When used for posterior non-cervical pedicle screw fixation in pediatric patients, the Canaveral Pedicle Screw System implants are indicated as an adjunct to fusion to treat adolescent idiopathic scoliosis. The Canaveral Pedicle Screw System for pediatric use is intended to be used with autograft and/or allograft. Pediatric pedicle screw fixation is limited to the posterior approach.
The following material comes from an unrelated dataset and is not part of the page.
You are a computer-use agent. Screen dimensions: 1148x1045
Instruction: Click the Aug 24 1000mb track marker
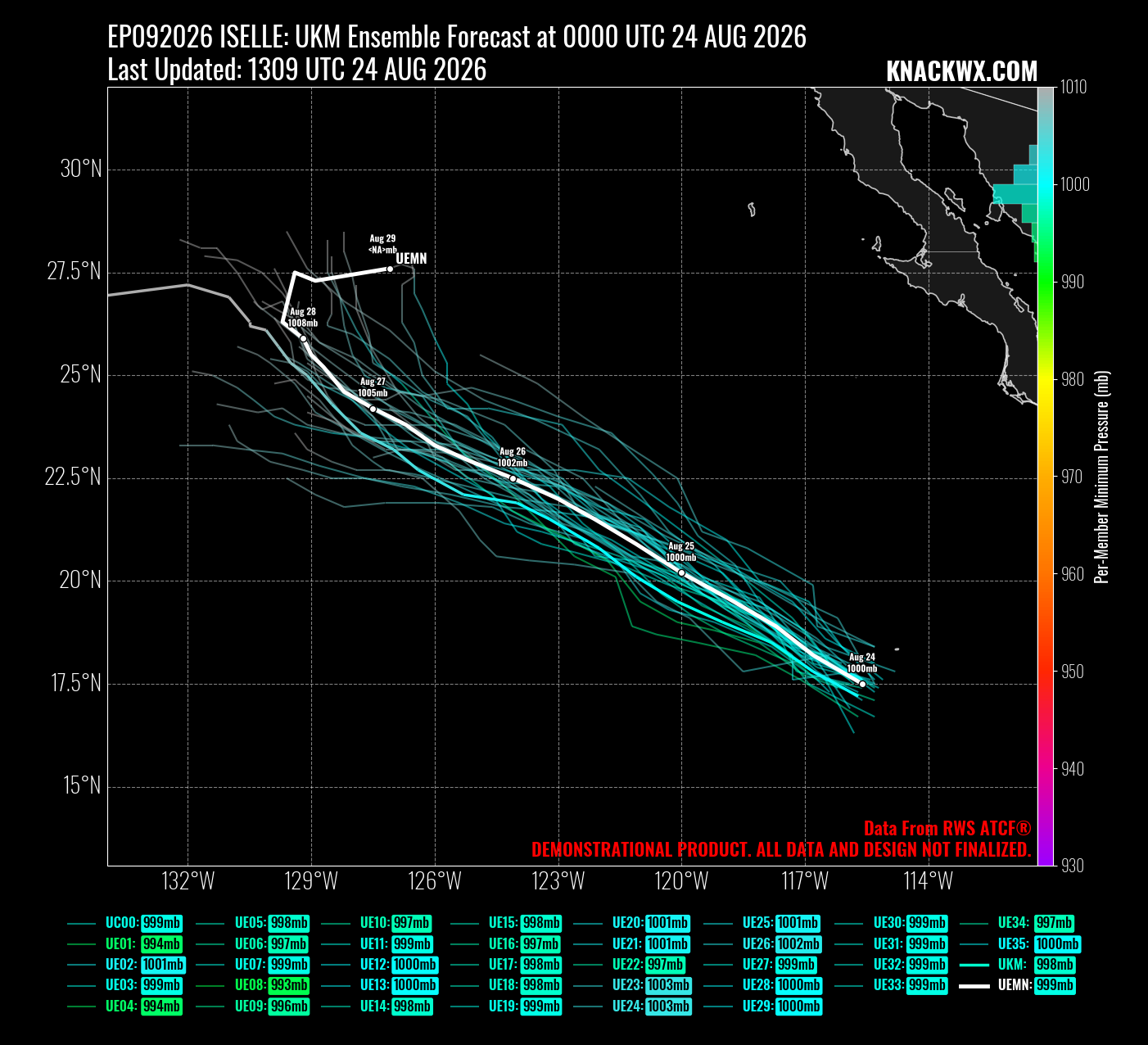coord(862,685)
The Canaveral Pedicle Screw System is indicated to provide the surgeon with a minimally invasive approach for posterior spine surgery.
Device Description:
The FloSpine Canaveral Pedicle Screw System comprises non-sterile, single use, titanium alloy components for creating a posterior spinal implant construct. The system attaches to the spine through a component system comprising of pedicle screw assemblies for open and minimally invasive procedures, rods, hooks and set screws. The system is designed to stabilize the spine during the fusion process. The screws are available as monoaxial, uniplanar and polyaxial screws in both cannulated and non-cannulated forms. The rods are available as straight and precurved rods and are available in 2 diameters and multiple lengths. Components are made of
4
Ti6Al4V ELI, a titanium based alloy, which complies with ASTM F136. Some rods are made from cobalt chrome which complies with ASTM F1537.
Predicate Device(s):
The FloSpine Pedicle Screw is substantially equivalent to the Synthes Matrix Pedicle Screw System (K120838)*, The Orthofix Matrix Spinal System (K120838) and the U&I Optimal System (K031585).
Performance Standards:
The pre-clinical testing performed includes static and dynamic compression bending, and static torsion per ASTM F1717-10.
Conclusion:
FloSpine concludes that the FloSpine Canaveral Pedicle Screw System is substantially equivalent to the predicate pedicle screw system in regards to indications for use, materials, function, sizes and mechanical test results and raises no new questions of safety or effectiveness.